Get ready for another “as-a-service.”
Hyper-converged systems startup Gridstore Inc. said it has merged with application migration specialist DCHQ Inc. to form a new company called HyperGrid Inc. that plans to deliver what it calls the first hyper-converged infrastructure-as-a-service (IaaS).
Gridstore raised more than $44 million, including a $19 million funding round in January, for its all-flash appliance. It claims to be growing at a 340 percent clip this year. The company was founded in 2007 as a flash storage vendor, but pivoted in late 2014. Since then, Gridstore said it has doubled its customer base in a crowded market with a unique sales proposition based on Microsoft’s Hyper-V, rather than VMware Inc.’s ESXi hypervisor, and support for Microsoft virtual desktop infrastructure.
The acquisition of DCHQ adds technology for moving applications to cloud or container infrastructure. DCHQ’s HyperForm software enables development and test teams to quickly move applications back and forth between on-premise and cloud environments, including Docker, Mesosphere, VMware vSphere, KVM, Hyper-V, bare metal, OpenStack, the Hebergement OVH Inc. Corp. cloud, Amazon Web Services and Microsoft Azure. Users can test various deployment scenarios and then convert the best ones into templates that can be migrated to other environments.

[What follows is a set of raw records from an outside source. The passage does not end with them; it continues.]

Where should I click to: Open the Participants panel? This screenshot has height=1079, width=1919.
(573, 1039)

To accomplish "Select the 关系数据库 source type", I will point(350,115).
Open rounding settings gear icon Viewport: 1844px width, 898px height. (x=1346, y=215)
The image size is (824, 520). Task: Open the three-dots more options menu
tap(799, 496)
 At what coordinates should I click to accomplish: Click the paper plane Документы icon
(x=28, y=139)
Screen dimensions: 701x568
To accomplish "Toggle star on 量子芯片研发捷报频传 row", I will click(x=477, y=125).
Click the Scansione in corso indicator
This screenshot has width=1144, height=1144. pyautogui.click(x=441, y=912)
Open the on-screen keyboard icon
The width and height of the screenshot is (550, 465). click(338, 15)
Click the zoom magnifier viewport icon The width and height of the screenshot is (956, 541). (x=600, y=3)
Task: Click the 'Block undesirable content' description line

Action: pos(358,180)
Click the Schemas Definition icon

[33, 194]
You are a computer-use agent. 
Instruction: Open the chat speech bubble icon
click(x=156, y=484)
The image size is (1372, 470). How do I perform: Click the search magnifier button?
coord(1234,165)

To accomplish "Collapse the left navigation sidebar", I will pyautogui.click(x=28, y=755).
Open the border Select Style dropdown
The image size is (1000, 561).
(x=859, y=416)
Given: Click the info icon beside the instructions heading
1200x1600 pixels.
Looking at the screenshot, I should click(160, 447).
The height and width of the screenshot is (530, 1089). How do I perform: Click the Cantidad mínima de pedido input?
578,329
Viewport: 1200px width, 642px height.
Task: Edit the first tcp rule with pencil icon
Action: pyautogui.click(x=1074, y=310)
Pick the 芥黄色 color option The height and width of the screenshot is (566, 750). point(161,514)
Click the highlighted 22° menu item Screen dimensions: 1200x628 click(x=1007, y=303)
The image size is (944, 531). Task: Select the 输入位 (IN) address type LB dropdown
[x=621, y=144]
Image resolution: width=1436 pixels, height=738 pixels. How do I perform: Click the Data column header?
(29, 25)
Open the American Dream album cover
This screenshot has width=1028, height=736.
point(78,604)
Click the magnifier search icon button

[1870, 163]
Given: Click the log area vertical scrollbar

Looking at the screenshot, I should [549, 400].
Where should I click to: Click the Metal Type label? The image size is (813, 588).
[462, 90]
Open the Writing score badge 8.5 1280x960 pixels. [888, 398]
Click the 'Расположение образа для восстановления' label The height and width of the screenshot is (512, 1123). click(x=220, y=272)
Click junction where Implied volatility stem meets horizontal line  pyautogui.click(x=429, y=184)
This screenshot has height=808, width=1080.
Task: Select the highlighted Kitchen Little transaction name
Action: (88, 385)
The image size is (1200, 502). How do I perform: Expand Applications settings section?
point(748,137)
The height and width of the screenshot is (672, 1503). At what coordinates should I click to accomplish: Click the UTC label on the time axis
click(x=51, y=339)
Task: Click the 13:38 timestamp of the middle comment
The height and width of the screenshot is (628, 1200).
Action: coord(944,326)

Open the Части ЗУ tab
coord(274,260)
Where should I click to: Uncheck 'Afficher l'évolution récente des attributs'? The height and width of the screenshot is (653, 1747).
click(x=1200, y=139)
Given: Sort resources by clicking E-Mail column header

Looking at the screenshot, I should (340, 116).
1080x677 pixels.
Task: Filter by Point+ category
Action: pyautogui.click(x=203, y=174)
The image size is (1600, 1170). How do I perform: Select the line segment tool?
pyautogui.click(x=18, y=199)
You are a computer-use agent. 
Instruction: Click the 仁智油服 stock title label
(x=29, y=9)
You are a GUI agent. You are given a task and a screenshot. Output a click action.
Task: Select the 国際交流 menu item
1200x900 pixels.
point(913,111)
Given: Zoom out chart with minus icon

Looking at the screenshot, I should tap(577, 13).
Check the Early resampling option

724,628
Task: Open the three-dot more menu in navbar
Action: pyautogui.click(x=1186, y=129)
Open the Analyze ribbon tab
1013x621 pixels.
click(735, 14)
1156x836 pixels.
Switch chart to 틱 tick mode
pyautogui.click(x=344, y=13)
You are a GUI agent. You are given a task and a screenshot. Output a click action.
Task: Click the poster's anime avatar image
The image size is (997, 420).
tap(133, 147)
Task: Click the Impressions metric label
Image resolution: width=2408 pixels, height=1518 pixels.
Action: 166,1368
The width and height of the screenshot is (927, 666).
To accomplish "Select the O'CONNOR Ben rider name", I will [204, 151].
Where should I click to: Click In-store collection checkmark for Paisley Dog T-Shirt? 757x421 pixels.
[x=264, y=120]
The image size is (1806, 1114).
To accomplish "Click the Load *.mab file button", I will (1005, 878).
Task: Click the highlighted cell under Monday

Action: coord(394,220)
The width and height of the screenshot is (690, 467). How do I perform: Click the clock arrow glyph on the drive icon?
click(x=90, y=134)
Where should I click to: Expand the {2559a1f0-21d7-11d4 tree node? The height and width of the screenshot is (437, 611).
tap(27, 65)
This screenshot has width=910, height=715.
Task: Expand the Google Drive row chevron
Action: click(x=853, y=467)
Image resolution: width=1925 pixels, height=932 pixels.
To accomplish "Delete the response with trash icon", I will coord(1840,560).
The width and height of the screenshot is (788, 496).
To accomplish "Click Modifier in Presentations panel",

The company will continue to sell its hyper-converged appliances as an adjunct to the cloud platform. “We’ve removed the need for a single type of hypervisor or the need to do everything on prem,” said Nariman Teymourian, who was appointed chairman and CEO following the most recent funding round. “More importantly, we’ve given you flexibility. You choose to be on the cloud and migrate your workload onto an appliance that you plug into the wall.”
The self-configuring local appliance takes only about five minutes to configure itself, he said. “Now you have a predictable infrastructure available with a set of templates you can assign to end users, allowing them to spin up instances on their own. ”
Developers can work with their own tools and move resulting applications into a test instance or multiple containers for simultaneous testing. “IT can avoid all the management functions associated with that test,” Teymourian said. “IT operations can use an application deployment template to deploy that app onto another node or a target cloud.”
Asked what the difference is between hyper-converged-infrastructure-as-a-service and a standard Amazon EC2 instance, Teymourian said, “With hyper-converged IaaS you get a significantly more scalable environment with significant cost benefits.” He said he expects small and midsize business customers to primarily buy the cloud service through channel partners, while enterprise customers will want a combination of cloud and physical servers. HyperGrid offers a choice of hyper-converged infrastructure based on servers from HP Enterprise, Dell Inc. or Super Micro Computer Inc.
HyperGrid doesn’t publish pricing for its appliances, but a November, 2015 article on StoragePricing.org cited a $98,000 price for a three-node hybrid with 24 terabytes of hard disk capacity and three terabytes of solid-state disk cache.